What needs to be done:
Each line below from the line with "Where should I click to: Open" to the line with "You are a GUI" must be copied exactly, including those two, and no picture may appear in the copy.

------ Dataset entries

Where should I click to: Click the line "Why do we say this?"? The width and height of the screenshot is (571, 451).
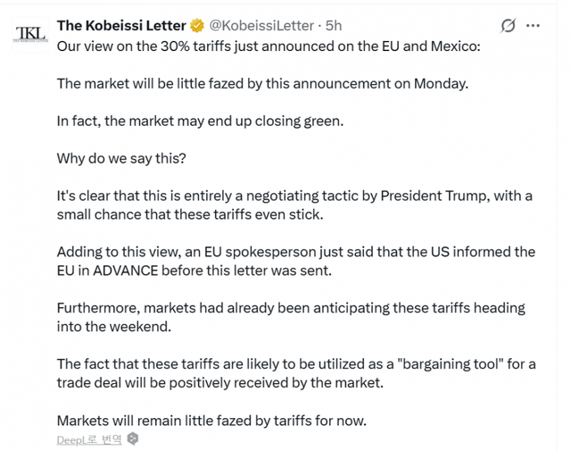tap(120, 158)
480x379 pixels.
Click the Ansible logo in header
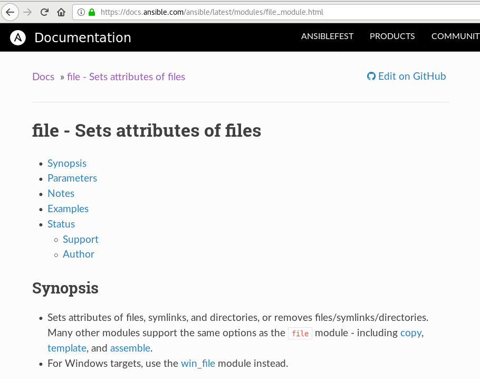[18, 37]
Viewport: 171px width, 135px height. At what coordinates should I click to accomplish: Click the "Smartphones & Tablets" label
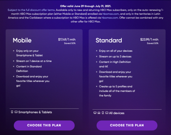coord(35,112)
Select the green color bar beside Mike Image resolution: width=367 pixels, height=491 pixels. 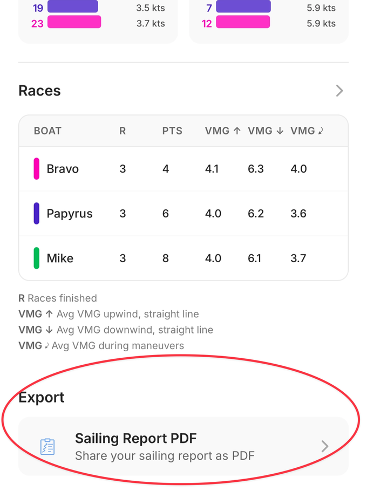point(36,258)
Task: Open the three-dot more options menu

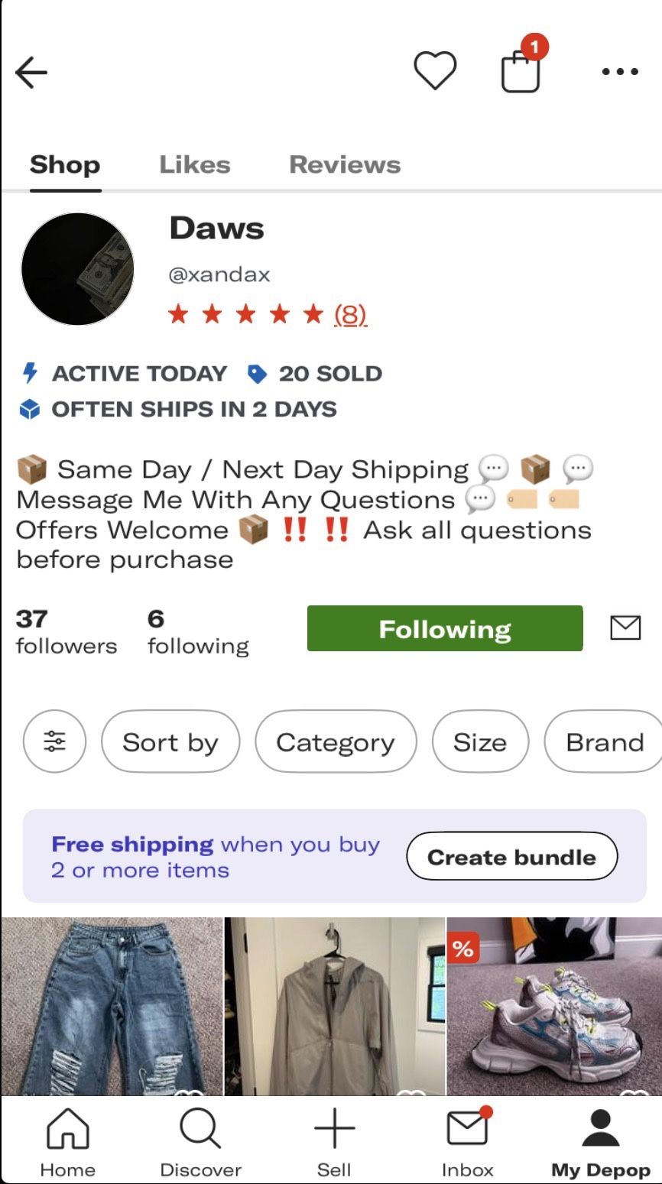Action: point(619,72)
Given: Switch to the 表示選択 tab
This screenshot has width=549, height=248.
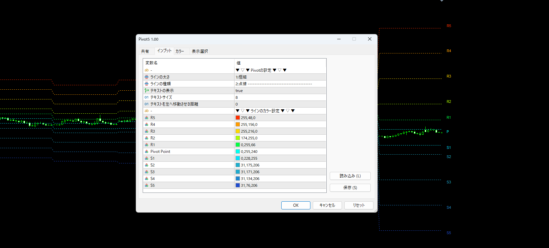Looking at the screenshot, I should pos(200,51).
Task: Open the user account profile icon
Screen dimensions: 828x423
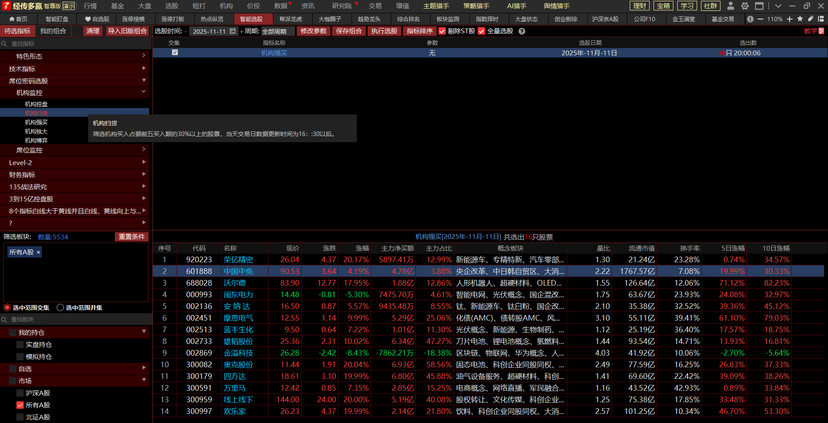Action: [x=730, y=6]
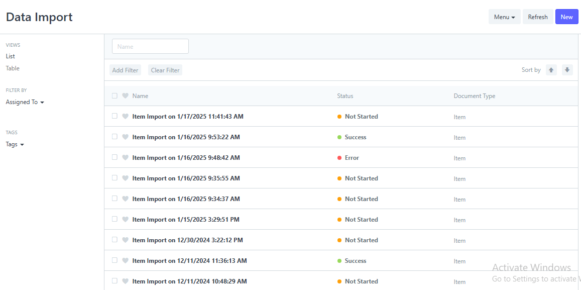Select checkbox for 1/16/2025 9:35:55 AM import
581x290 pixels.
tap(115, 177)
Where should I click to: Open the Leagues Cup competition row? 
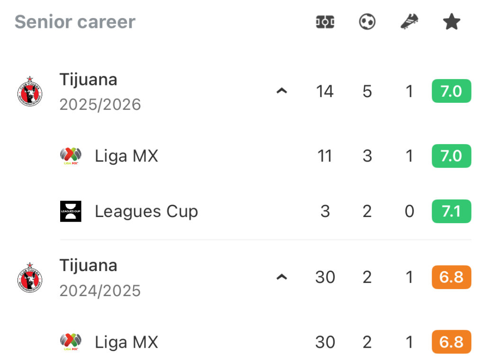146,211
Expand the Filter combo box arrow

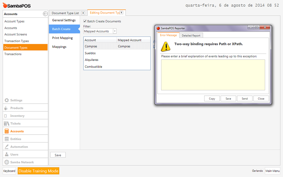(x=115, y=31)
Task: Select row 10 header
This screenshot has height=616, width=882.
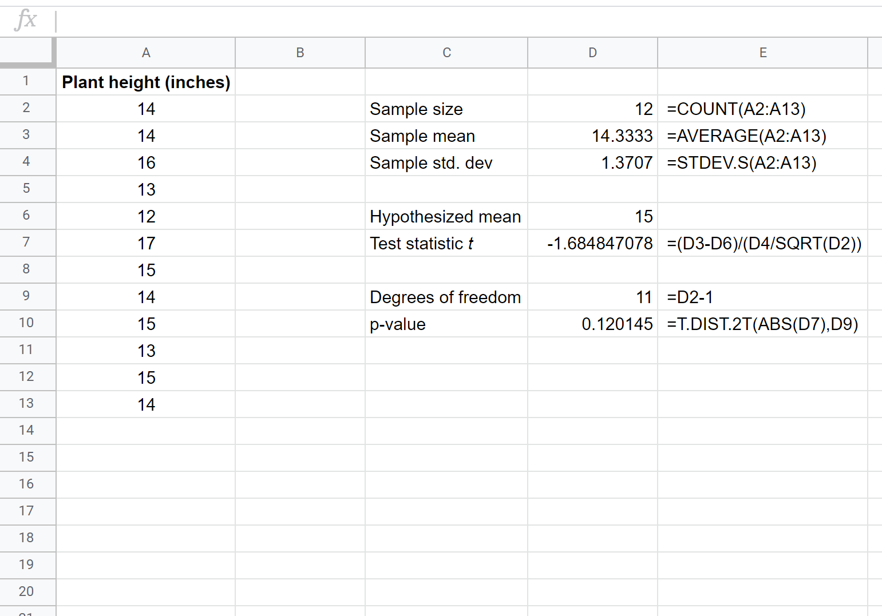Action: point(27,323)
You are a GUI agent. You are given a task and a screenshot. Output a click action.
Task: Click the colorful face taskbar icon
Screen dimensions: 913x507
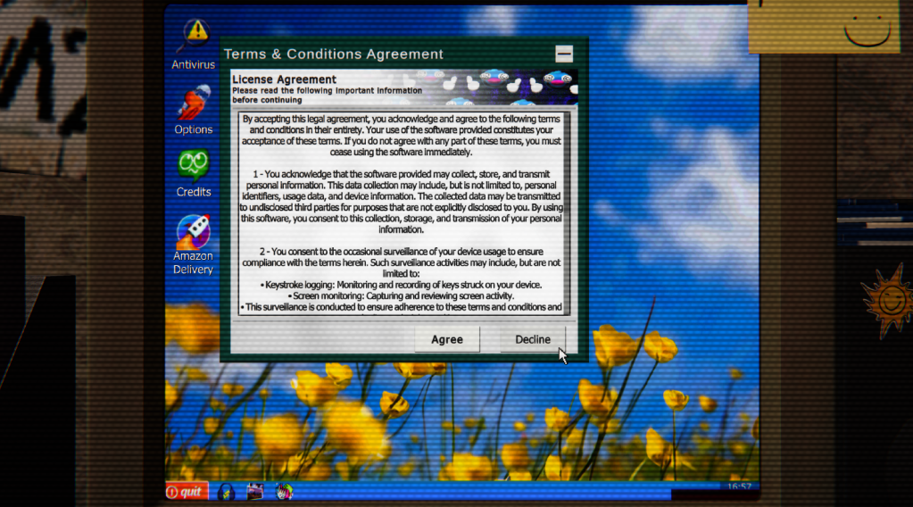pos(283,491)
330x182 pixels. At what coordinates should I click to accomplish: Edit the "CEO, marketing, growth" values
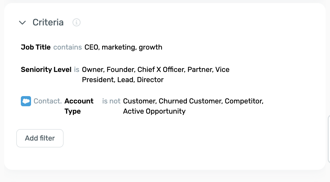click(x=123, y=47)
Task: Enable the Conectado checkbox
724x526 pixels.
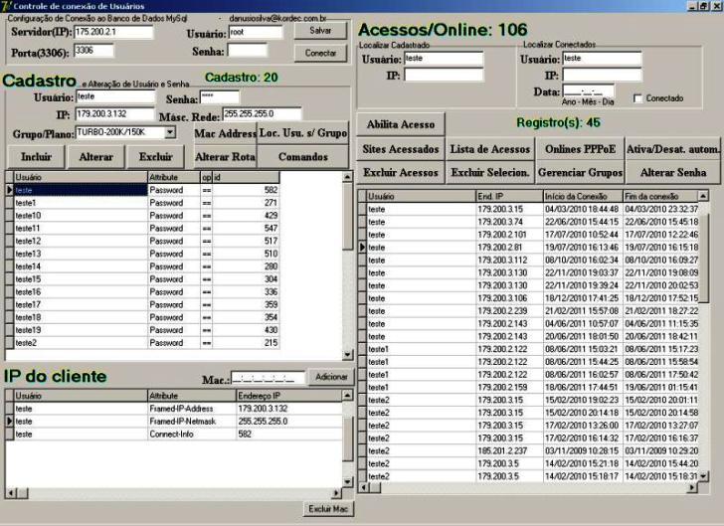Action: point(637,98)
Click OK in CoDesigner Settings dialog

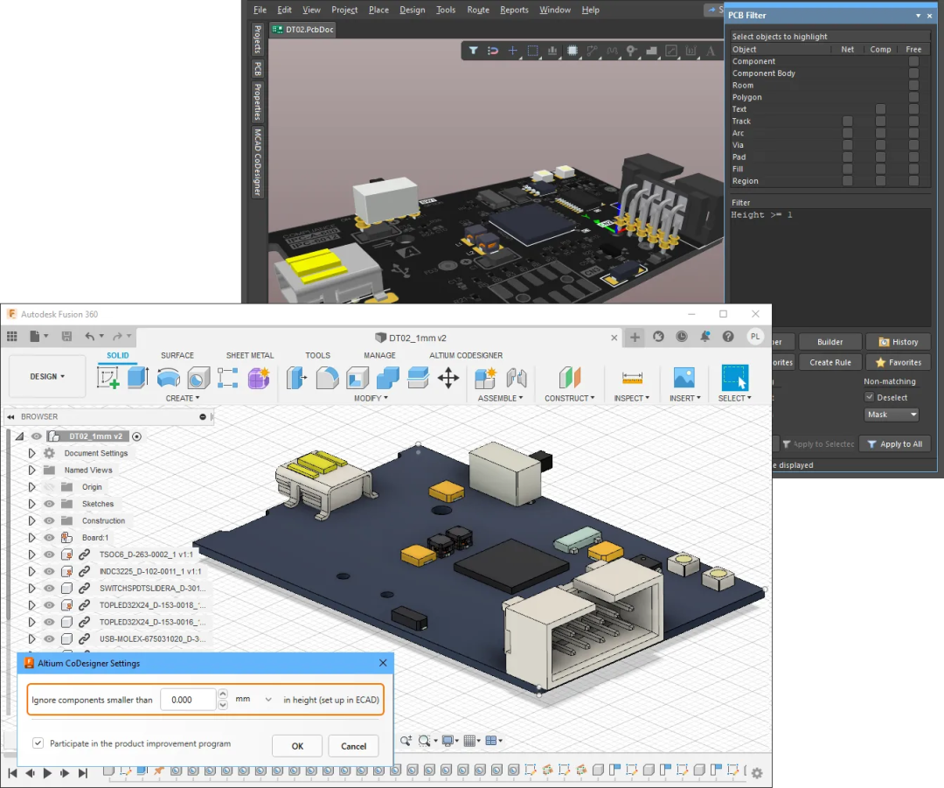click(x=297, y=746)
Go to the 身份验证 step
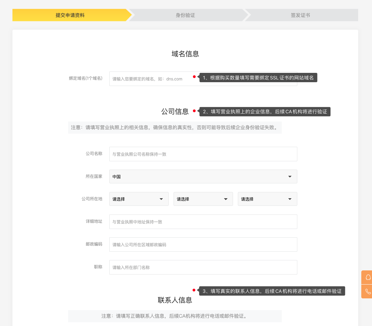 click(x=185, y=15)

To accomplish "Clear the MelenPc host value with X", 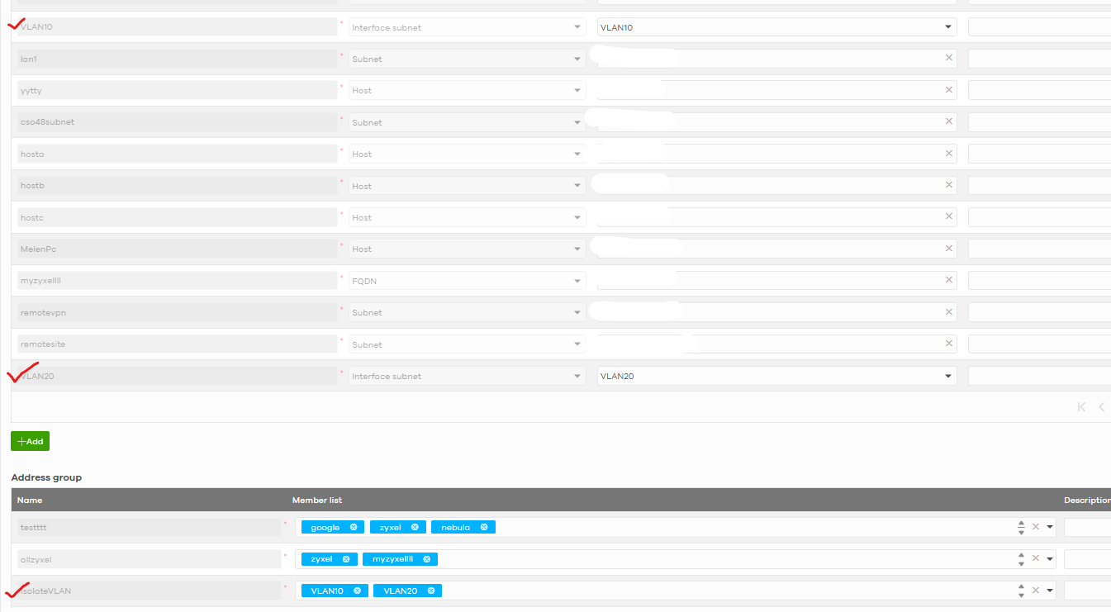I will 948,248.
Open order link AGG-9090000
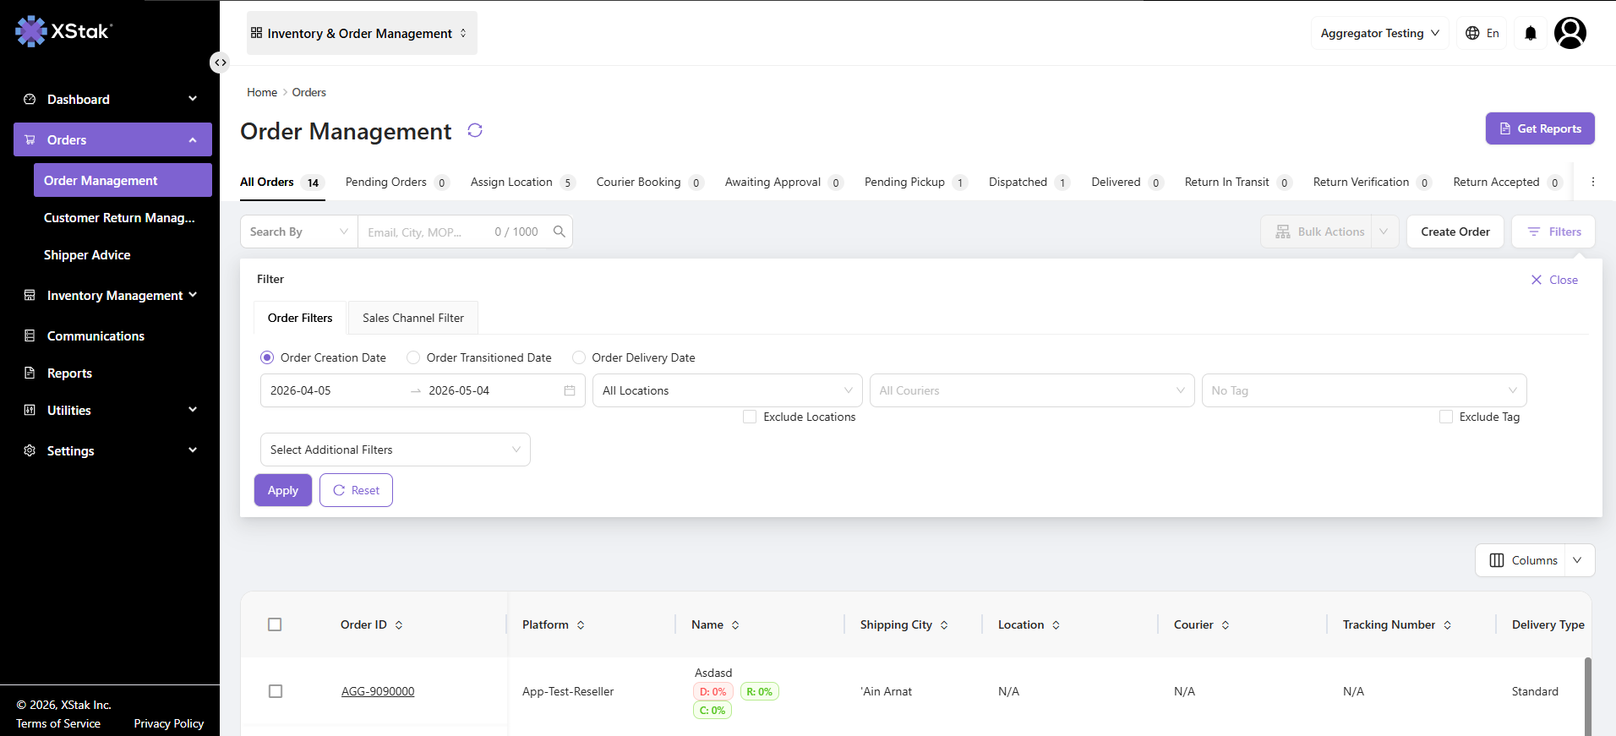The width and height of the screenshot is (1616, 736). coord(378,691)
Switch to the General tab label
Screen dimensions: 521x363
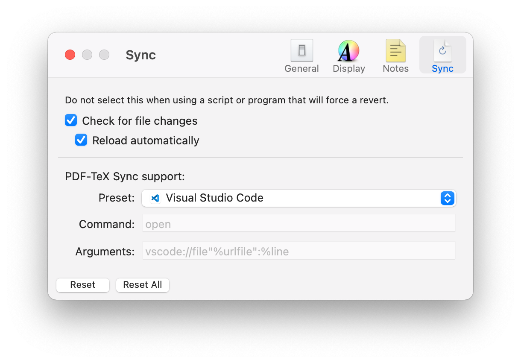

------------

Problem solution:
Where should I click to: Open the Leagues Cup competition row? 
146,211
Expand the Filter combo box arrow

(x=115, y=31)
Task: Select row 10 header
This screenshot has height=616, width=882.
Action: point(27,323)
You are a GUI agent. You are given a task and a screenshot. Output a click action.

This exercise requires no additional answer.